Global Scholars Summer Program Puts Students to Work in The Gambia, South Africa, and Guatemala

Global Scholars Summer Program  Puts Students to Work in The Gambia, South Africa, and Guatemala

When international studies and politics major Nadra Al-Hamwy ’18 traveled to the tiny West African nation of The Gambia for her summer internship, she was shocked to hear a group of young village girls singing the lyrics to a popular Miley Cyrus song.

“It is amazing how globalized our world is becoming,” Al-Hamwy reflected on the experience. “We really are all more similar than we think.”
As today’s marketplace becomes increasingly global and multilingual, Fairfield University has launched a summer internship program to help students get ahead of the global curve, particularly those interested in pursuing international or humanitarian work post graduation.
Introduced in October 2016, the Global Scholars Program is a joint initiative between the International Studies and the Latin American and Caribbean Studies programs, that offers students four- to ten-week summer internships with non-profit organizations located in the Global South.

Aligned with the University’s mission to develop global citizens, the program encourages young men and women to be at home in the world and to confidently engage in any cultural circumstance. “The goal of the program is to increase student engagement with less commonly known cultures and languages, while providing a more diverse pool of students with access to exciting learning opportunities in interesting places,” explained Terry-Ann Jones, PhD, associate professor of sociology and anthropology in the College of Arts and Sciences, and director of the University’s International studies program.

■ GIVEN DATA
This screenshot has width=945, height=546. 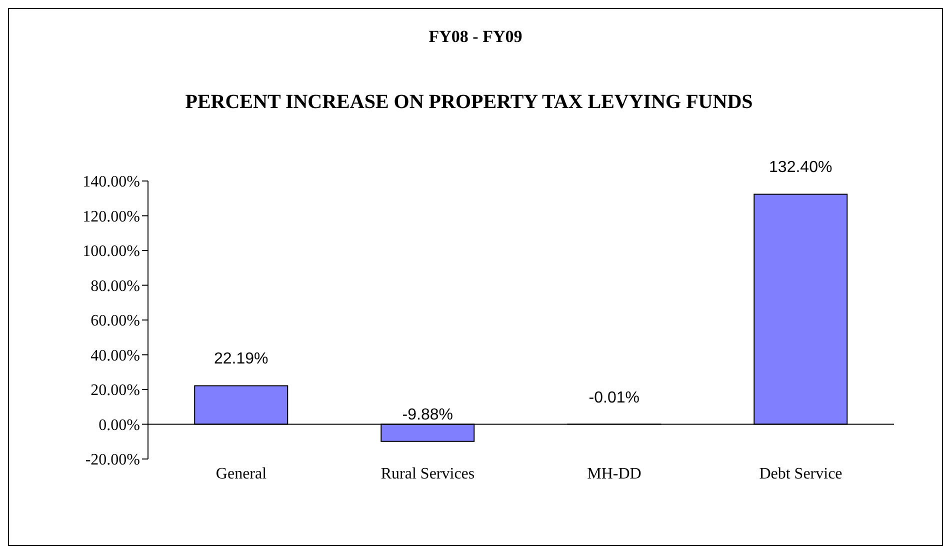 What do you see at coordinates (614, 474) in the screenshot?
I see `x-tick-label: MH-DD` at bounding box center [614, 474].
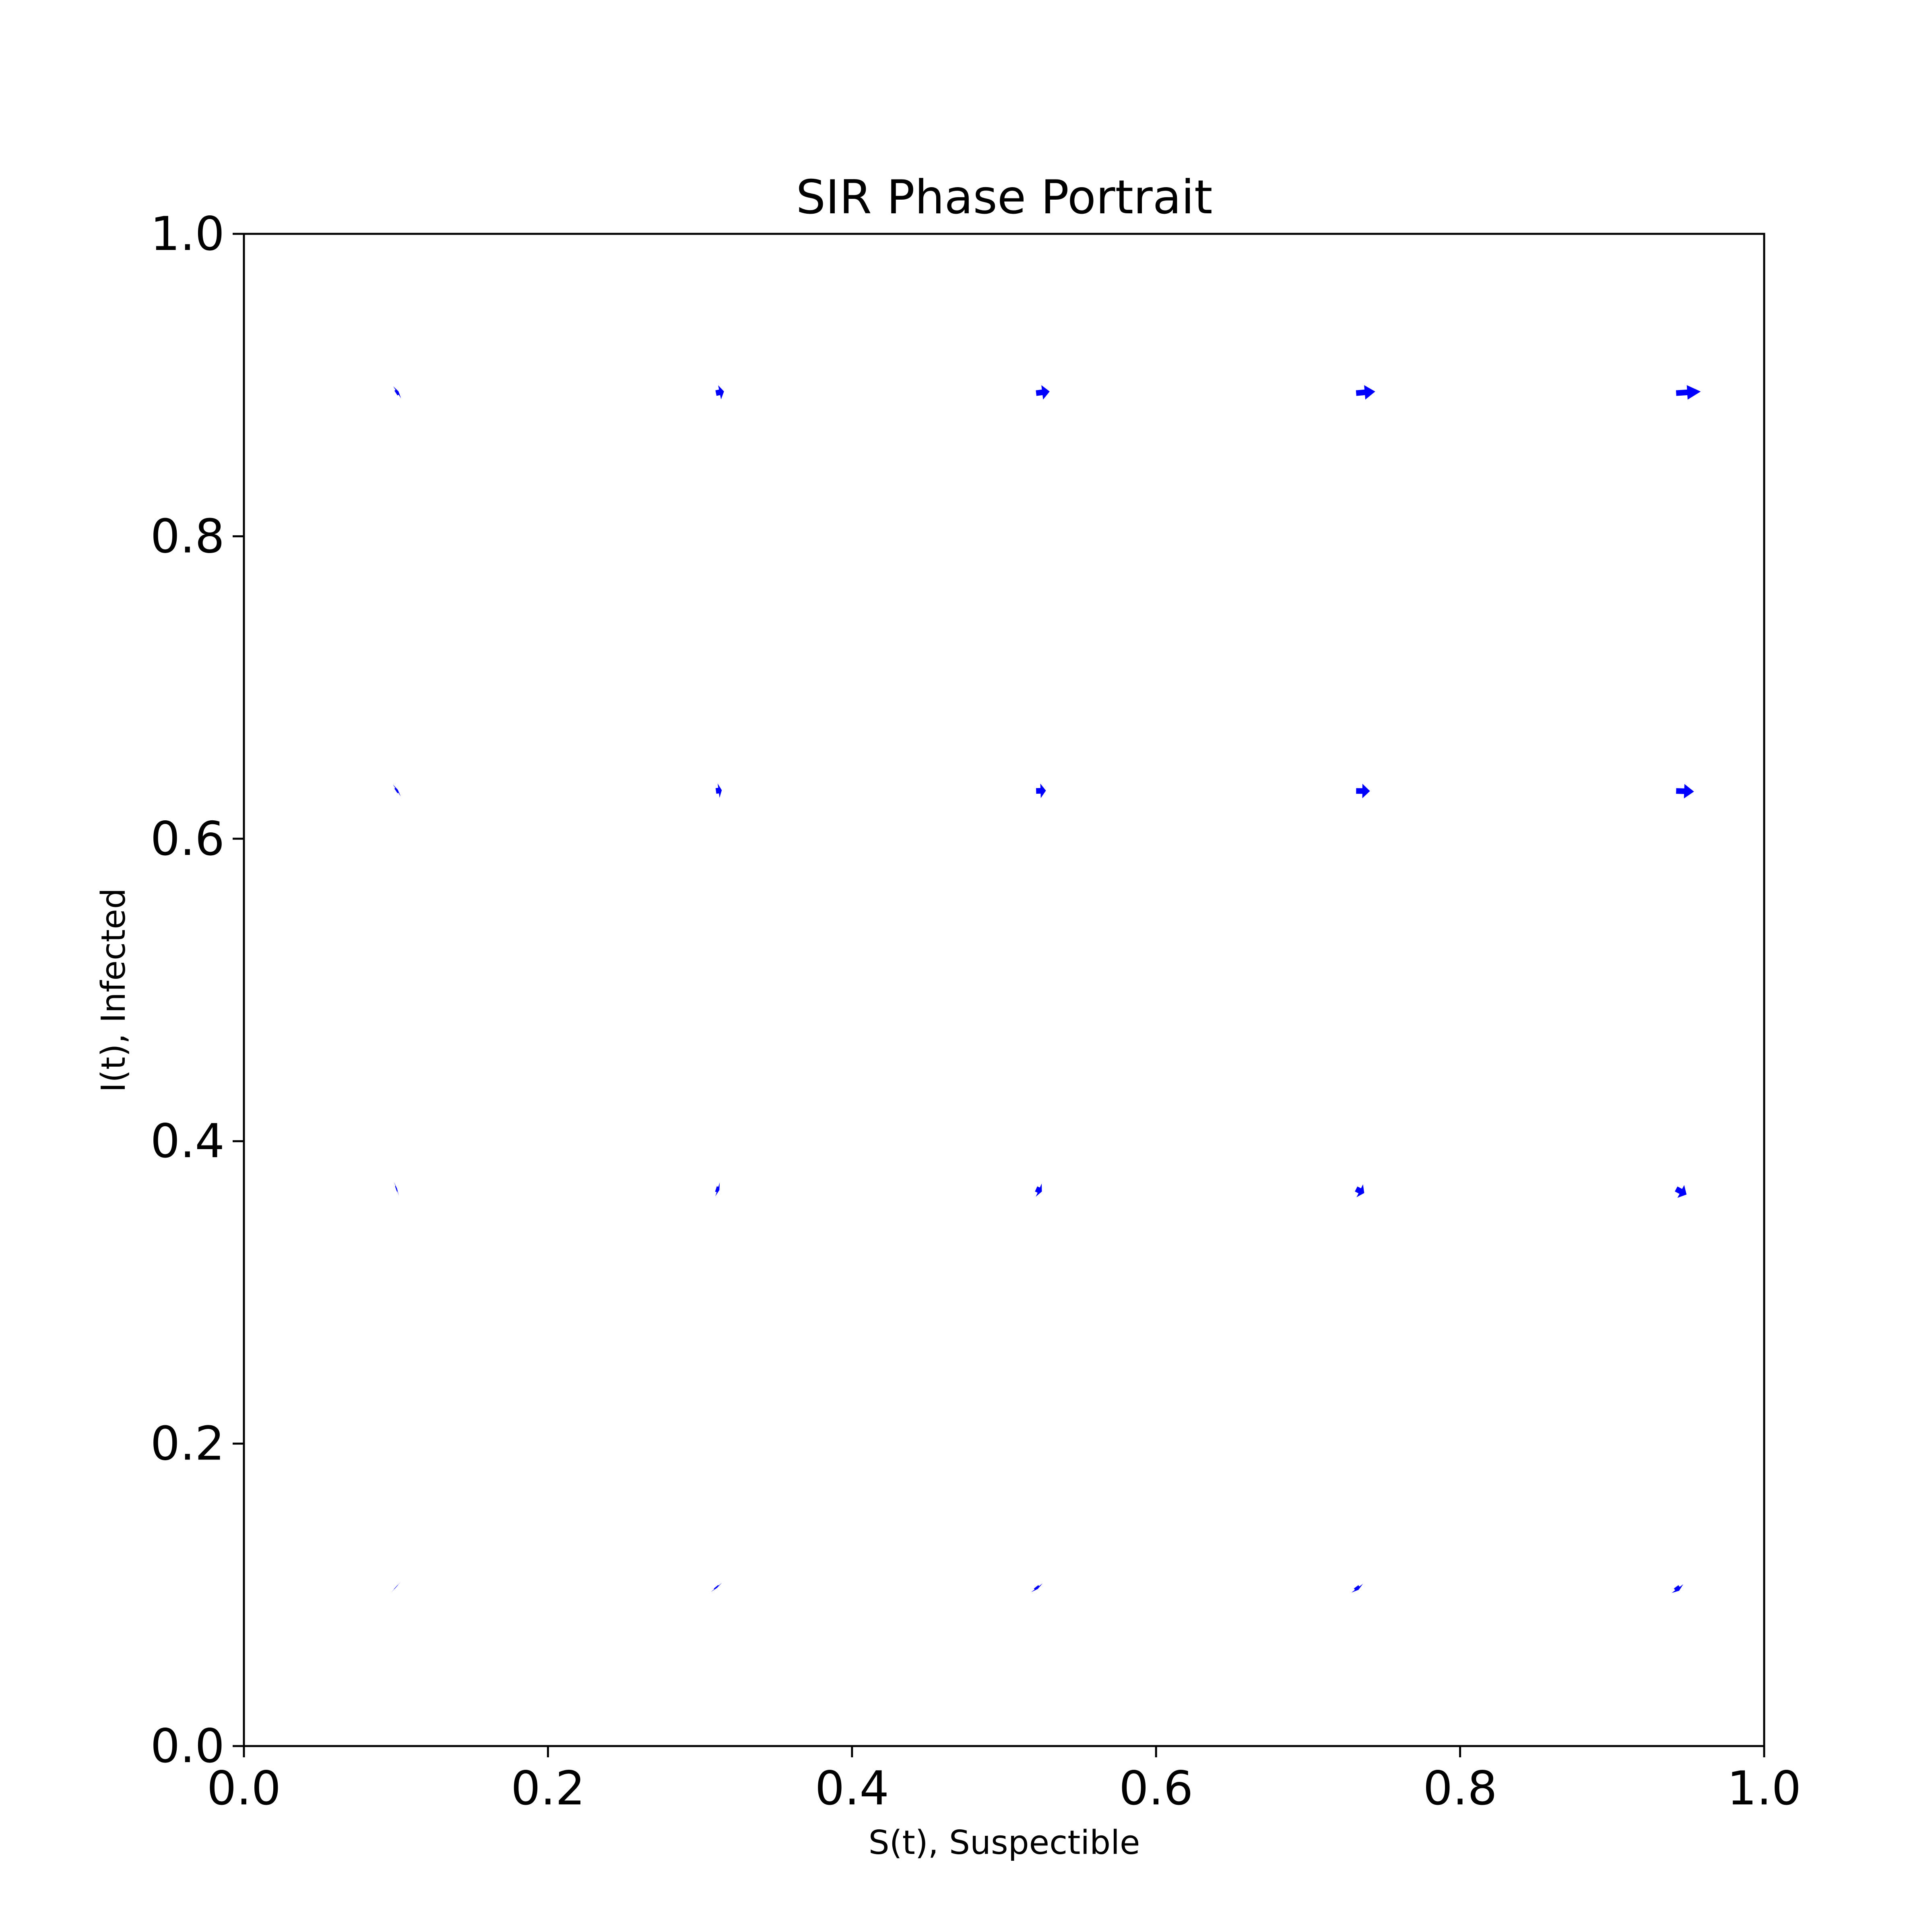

■ EXERCISE INSTRUCTIONS
1) According to the article on the Global Scholars summer program, when was the program introduced?
2) Extend the article on the Global Scholars summer program, picking up after its final sentence.
The material above has no role in this work.

■ TASK RESULTS
1) October 2016.

2)
The program, originally conceived in 2014 by the late Gisela Gil-Egui, PhD, was awarded a two-year grant by the U.S. Department of Education to pilot partially funded internships in the Global South during the summer of 2017. The short-term nature of the internships is ideal for students with heavy curricular and extra-curricular time constraints during the regular school year, as well as students who are otherwise unable to study abroad for an entire semester.

Sydney Williams ’19, a student-athlete volleyball player, was one of the first 10 students to participate in the program, working behind-the-scenes at The Tomorrow Trust, a South African non-profit dedicated to supporting the development of orphaned children.

In Johannesburg, a city she described as “constantly in motion,” Williams’ responsibilities ranged from making care packages and tracking students’ progress, to traveling into the various townships and coordinating self-esteem building exercises with the local children. Her downtime was just as varied and packed with cultural visits to the Apartheid Museum, Nelson Mandela’s home, and the Lion and Safari Park where she spent the afternoon playing with tiger cubs, yet, her favorite part of her travels was witnessing the remarkable growth of the children supported by The Tomorrow Trust agency.

“I have worked with non-profit organizations before but have never seen one that yields such tangible progress in such a short period of time,” Williams said. “The fire that I saw in the eyes of my co-workers only further motivated me to explore career opportunities in the non-profit sector.”

Afew thousand miles north of Williams, Al-Hamwy was on an inspirational journey of her own on the sultry coast of The Gambia. While interning in Lamin Villiage, she fell in love with the mission of Starfish International, a non-profit organization dedicated to empowering Gambian girls through advanced education and service learning opportunities.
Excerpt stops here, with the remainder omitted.